I found this out first-hand when I set out to crowdfund my debut novel Jack & Coke. It was a grueling process. Thankfully, by the time it was all said and done, I had exceeded my expectations. As an unknown author, I was able to pre-sell 334 copies of my book, raise $6,475, and bring my book to market. The outcome thrilled me, but it certainly wasn’t easy.
I firmly believe that any author can successfully launch their book through crowdfunding if they are willing to put in the effort. However, it may not be the right path for everyone. Below I’ve shared the biggest insights from my experience that lay out the case for and against the decision to crowdfund your book.
Insight #1: Crowdfunding Makes It Easier to Sell Your Book
Crowdfunding is hard, but an individual book sale is never easier than when you are in the midst of your campaign.
That’s because crowdfunding lets people do more than just buy your book. With crowdfunding, your backers are the reason your book gets to exist. Every pre-order helps to make your dream come true, and that’s a powerful selling tool. It’s human nature to want to be a part of something special and crowdfunding lets you tap into this desire.

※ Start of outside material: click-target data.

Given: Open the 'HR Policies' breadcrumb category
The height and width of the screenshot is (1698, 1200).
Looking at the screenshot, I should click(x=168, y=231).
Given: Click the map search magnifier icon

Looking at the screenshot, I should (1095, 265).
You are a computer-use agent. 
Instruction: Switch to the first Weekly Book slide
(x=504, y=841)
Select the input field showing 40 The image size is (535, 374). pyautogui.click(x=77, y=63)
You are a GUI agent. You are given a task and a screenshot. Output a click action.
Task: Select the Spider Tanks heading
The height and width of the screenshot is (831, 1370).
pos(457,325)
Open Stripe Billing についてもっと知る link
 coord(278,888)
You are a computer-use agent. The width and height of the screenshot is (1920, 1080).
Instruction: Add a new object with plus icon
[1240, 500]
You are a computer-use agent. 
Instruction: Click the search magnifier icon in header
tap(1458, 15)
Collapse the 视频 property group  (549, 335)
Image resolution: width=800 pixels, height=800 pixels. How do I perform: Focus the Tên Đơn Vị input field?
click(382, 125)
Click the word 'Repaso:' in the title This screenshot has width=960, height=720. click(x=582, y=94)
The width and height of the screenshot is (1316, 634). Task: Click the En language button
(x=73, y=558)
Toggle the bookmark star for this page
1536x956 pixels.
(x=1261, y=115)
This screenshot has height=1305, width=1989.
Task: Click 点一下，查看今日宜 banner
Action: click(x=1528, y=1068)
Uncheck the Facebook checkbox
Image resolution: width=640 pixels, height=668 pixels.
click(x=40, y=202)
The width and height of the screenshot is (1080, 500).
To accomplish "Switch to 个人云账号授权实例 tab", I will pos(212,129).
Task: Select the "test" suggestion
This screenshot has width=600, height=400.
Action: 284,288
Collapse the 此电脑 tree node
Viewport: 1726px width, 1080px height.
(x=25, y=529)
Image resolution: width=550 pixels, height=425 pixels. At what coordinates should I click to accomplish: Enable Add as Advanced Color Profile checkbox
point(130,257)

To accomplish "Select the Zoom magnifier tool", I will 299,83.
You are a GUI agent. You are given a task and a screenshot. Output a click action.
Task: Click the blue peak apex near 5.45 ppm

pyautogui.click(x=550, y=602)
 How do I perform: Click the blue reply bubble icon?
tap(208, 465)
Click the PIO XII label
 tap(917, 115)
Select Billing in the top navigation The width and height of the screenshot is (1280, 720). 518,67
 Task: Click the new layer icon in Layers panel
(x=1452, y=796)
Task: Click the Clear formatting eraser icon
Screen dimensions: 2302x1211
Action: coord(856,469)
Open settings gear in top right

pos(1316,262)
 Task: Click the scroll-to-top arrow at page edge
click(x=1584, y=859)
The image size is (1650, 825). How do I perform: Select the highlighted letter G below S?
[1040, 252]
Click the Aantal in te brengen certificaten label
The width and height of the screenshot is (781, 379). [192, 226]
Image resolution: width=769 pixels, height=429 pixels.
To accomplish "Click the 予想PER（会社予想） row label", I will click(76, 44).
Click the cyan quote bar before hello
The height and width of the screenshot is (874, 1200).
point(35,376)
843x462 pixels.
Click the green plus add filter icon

Further, authors can leverage crowdfunding to build excitement about more than just their book. They can build an audience that is excited about the book’s journey as well. Crowdfunding allows authors to incorporate creative benefits for backers. These opportunities are what make crowdfunding so exciting, and they can range from the extreme, like naming a character, to the more traditional, such as a signed copy or a dinner date with the author. These special (and limited) bonuses are often enough to transform a casual observer into a paying customer.
Not only that, but crowdfunding inherently creates a sense of urgency. One of the most difficult obstacles to overcome is convincing someone to “buy now” rather than to wait and buy it from Amazon later. Because crowdfunding campaigns have a time limit, it invokes an urgency that authors can convert into sales.”